* start Material to process *

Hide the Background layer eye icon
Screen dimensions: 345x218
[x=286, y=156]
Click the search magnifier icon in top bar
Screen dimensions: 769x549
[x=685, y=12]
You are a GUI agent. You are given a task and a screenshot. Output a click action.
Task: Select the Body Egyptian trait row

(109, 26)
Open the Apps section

* end Material to process *
* start Material to process *

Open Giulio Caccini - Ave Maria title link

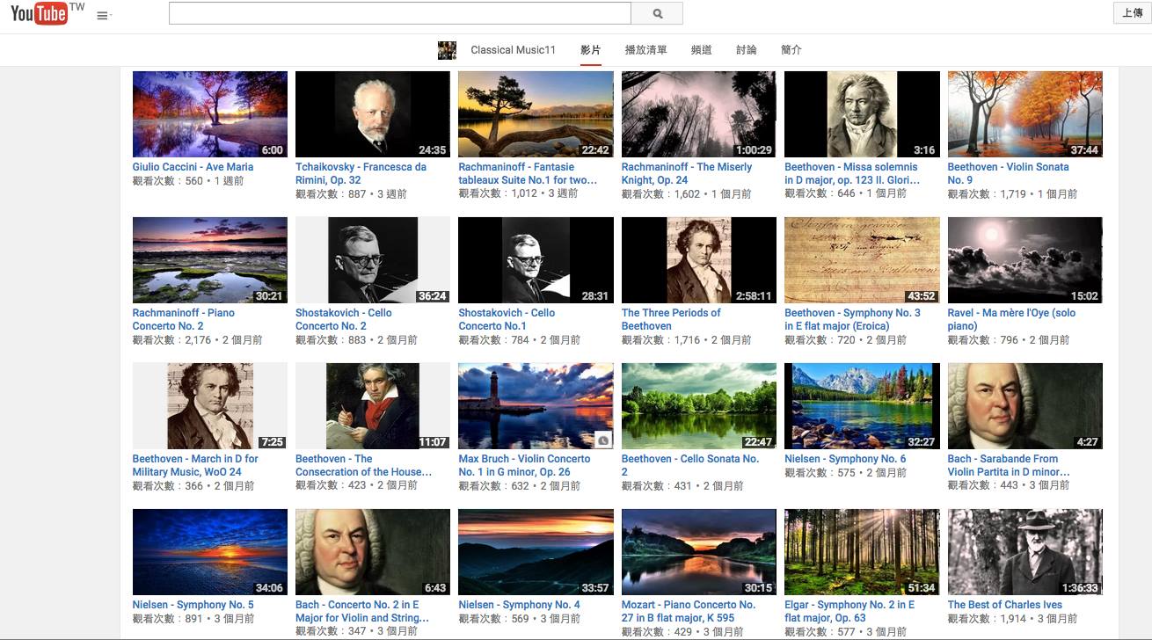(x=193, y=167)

* end Material to process *
* start Material to process *

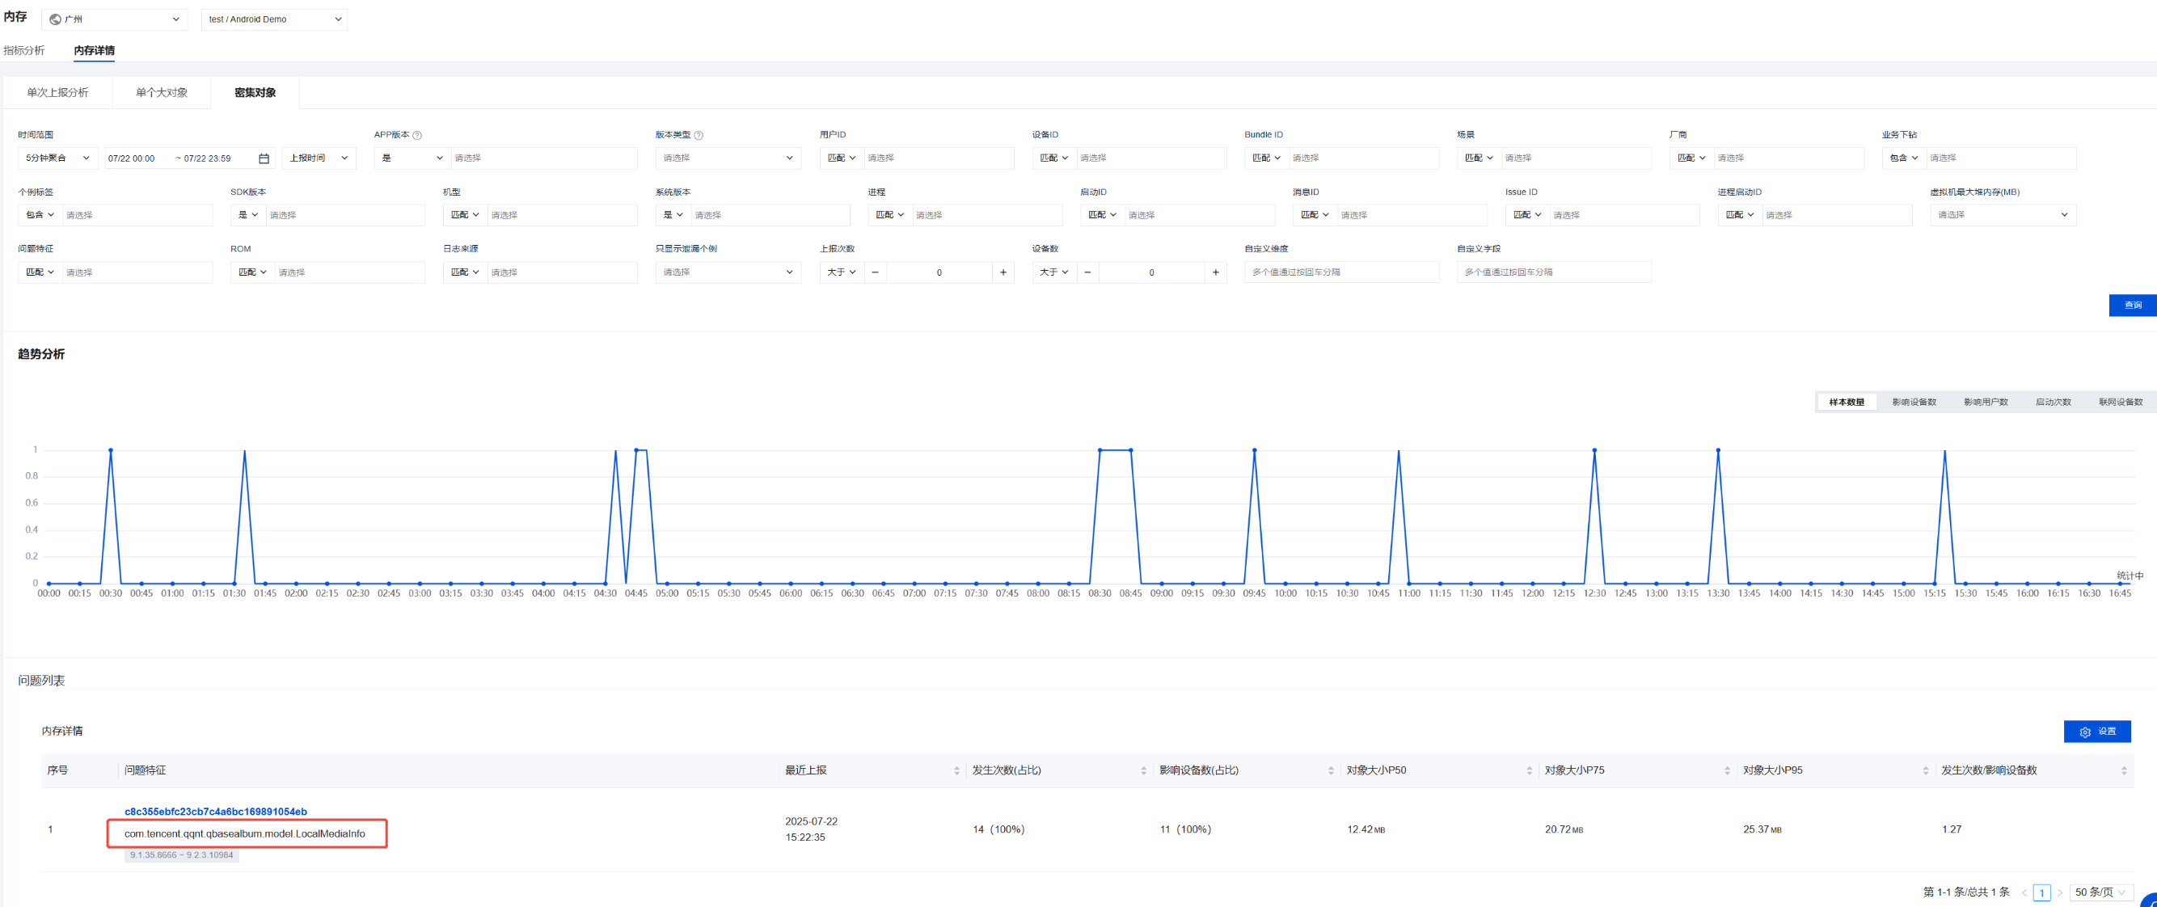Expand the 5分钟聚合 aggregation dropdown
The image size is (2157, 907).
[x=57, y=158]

* end Material to process *

* _Goal of the exercise_: Please render the data above as a numbered list, using only the lines between the one containing "You are a GUI" and the one containing "Open the Apps section", inclusive, and leaving out any blank lines.

* _Answer to this exercise_:
1. You are a GUI agent. You are given a task and a screenshot. Output a click action.
2. Task: Select the Body Egyptian trait row
3. (109, 26)
4. Open the Apps section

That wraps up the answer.